Dans le cadre de l’Alliance globale contre la faim et la pauvreté, une délégation de l’Institut Daniel Franco (IDF) du Brésil séjourne au Burkina Faso pour explorer les opportunités de coopération agricole. Reçue par le Premier ministre, elle a échangé sur des actions concrètes dans l’élevage, en vue de renforcer la sécurité alimentaire.
Ce vendredi 20 juin 2025, à Ouagadougou, le Premier ministre burkinabè, Rimtalba Jean Emmanuel Ouédraogo, a reçu en audience une délégation de l’Institut Daniel Franco (IDF) du Brésil, rapporte la Primature. Cette mission s’inscrit dans le cadre de la mise en œuvre de l’Alliance globale contre la faim et la pauvreté, une initiative lancée en 2024 par le président du Brésil, dans le contexte de la présidence brésilienne du G20. La délégation, introduite par le ministre délégué en charge des Ressources animales, Dr Amadou Dicko, a échangé avec le chef du gouvernement sur les perspectives de coopération agricole à plusieurs niveaux.

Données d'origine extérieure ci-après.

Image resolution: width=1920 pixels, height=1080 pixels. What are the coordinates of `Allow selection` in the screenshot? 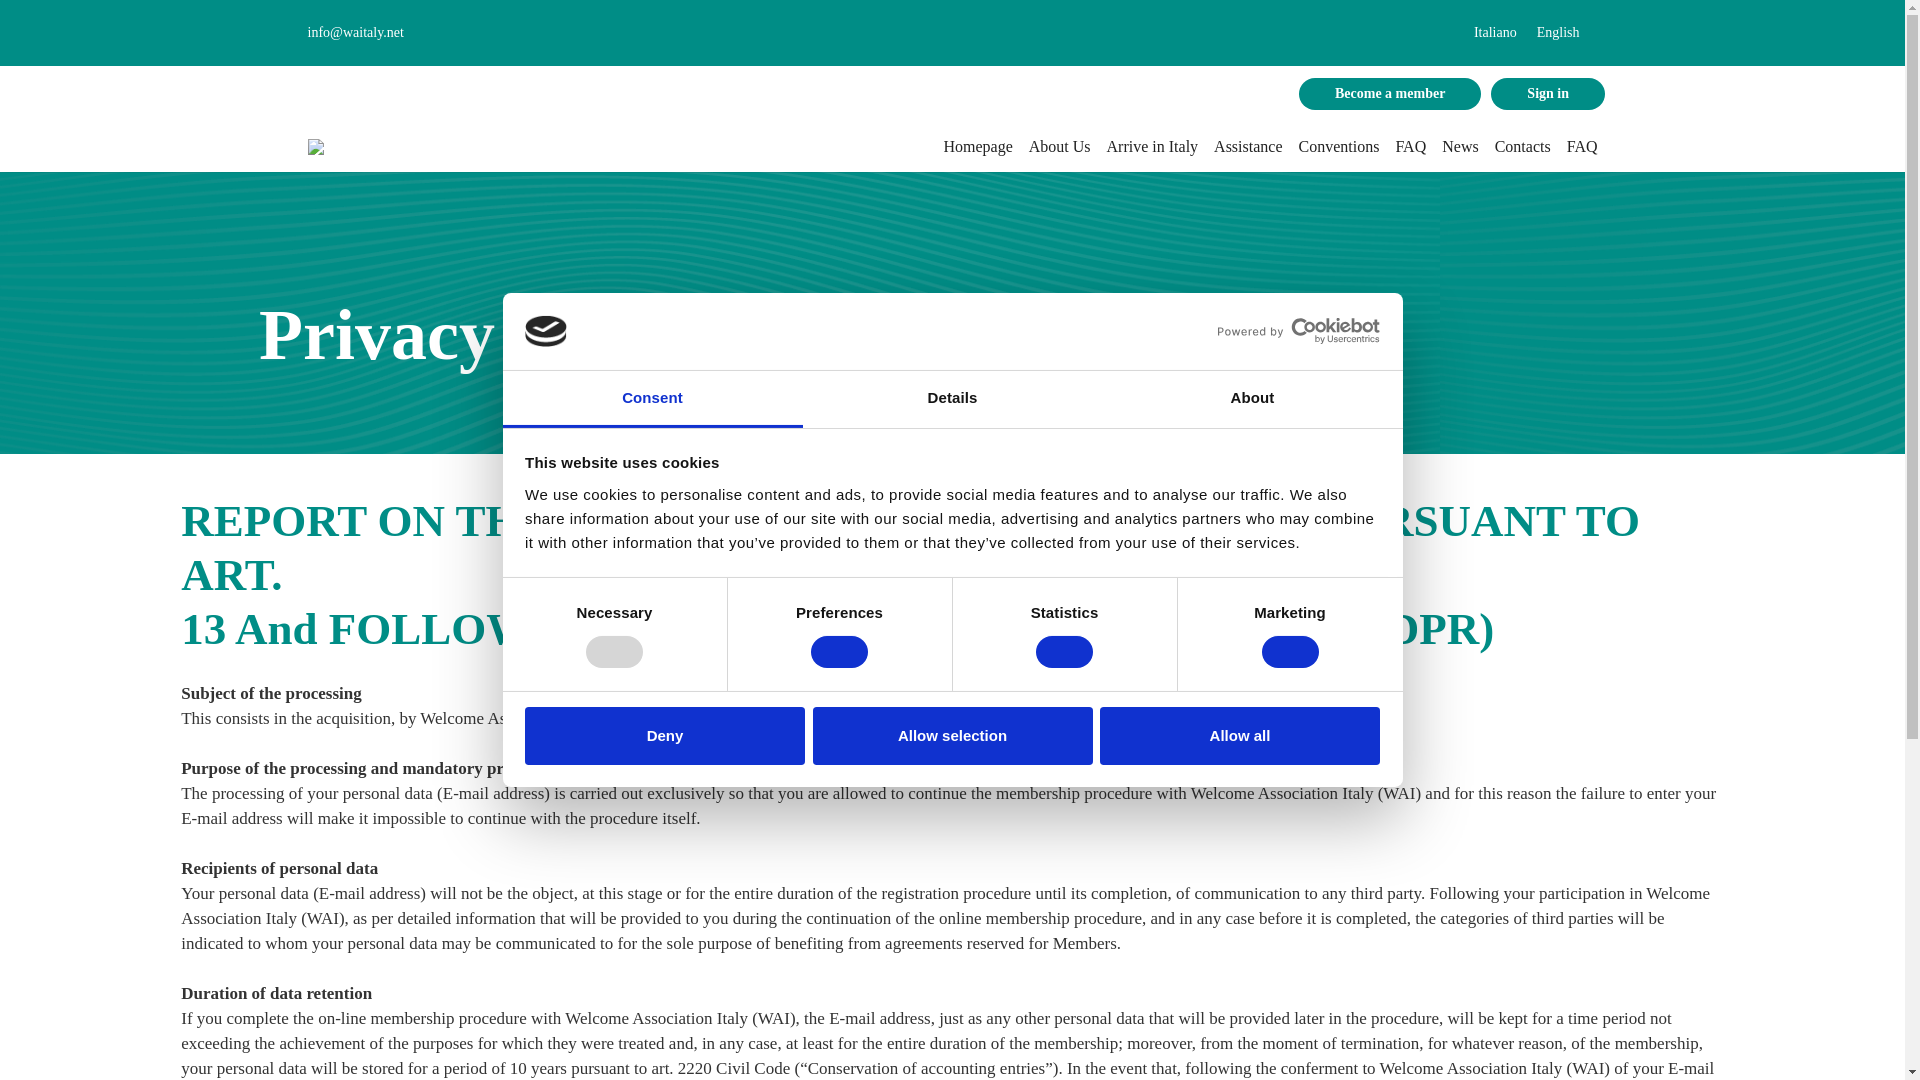 It's located at (952, 736).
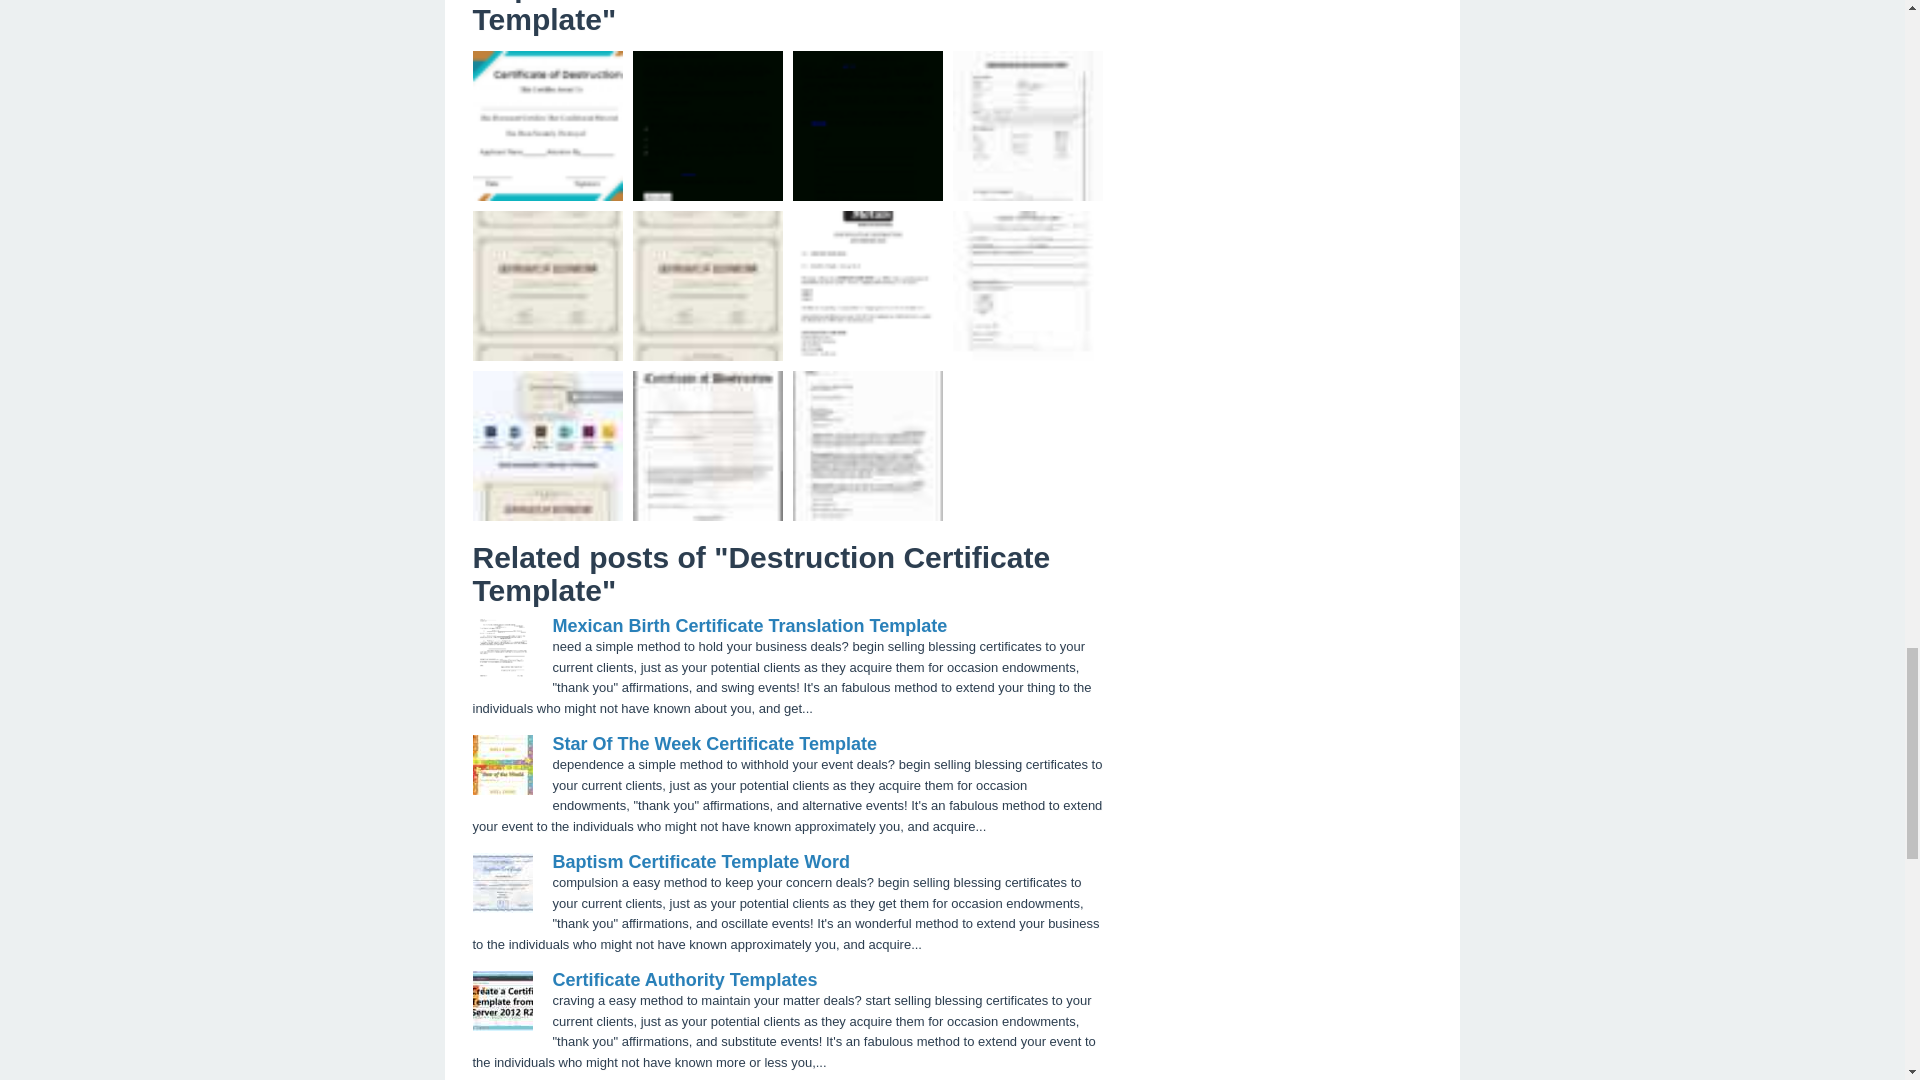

L’IDF, créé en 2010, est un institut engagé dans la lutte contre la faim et la pauvreté. Il est également reconnu pour son expertise en sélection animale et en élevage durable. Ses principales interventions se concentrent sur les filières viande et lait. Cette visite vise à créer des opportunités concrètes de transformation pour les producteurs burkinabè. Dans cette dynamique, la délégation de l’Institut a engagé des discussions en vue d’établir une collaboration et de développer des synergies mutuellement bénéfiques avec le Centre de Promotion de l’Aviculture et de Multiplication des Animaux Performants (CPAMAP). Dans les prochains jours, l’expérience brésilienne en matière d’élevage sera progressivement reproduite au Burkina Faso. Un atout majeur favorisant cette coopération est la similitude géographique, climatique et historique entre les deux pays.

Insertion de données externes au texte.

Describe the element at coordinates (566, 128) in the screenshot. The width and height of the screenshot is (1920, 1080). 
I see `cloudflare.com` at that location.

L’équipe brésilienne était accompagnée de l’ambassadrice du Brésil au Burkina Faso, Ellen Osthoff Ferreira De Barros. Durant l’audience, le président de l’IDF, Daniel Franco, a dressé un bref bilan de sa mission : « J’ai visité le nord et le sud, et il y a un potentiel réel. Maintenant, il faut avancer. Nous avons toutes les structures nécessaires pour avancer », a-t-il déclaré.

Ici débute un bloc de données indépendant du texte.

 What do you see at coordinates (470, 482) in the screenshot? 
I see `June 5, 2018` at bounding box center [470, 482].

Le Premier ministre burkinabè a, de son côté, présenté une nouvelle fois les ambitions de l’offensive agropastorale et halieutique, ainsi que les résultats concrets obtenus sur le terrain. Il a salué l’engagement du Brésil à soutenir le Burkina Faso dans sa quête de sécurité alimentaire. Pour rappel, il y a trois semaines, le ministre délégué en charge de l’Élevage avait pris part au 2ᵉ Sommet de dialogue Brésil-Afrique des ministres de l’Agriculture.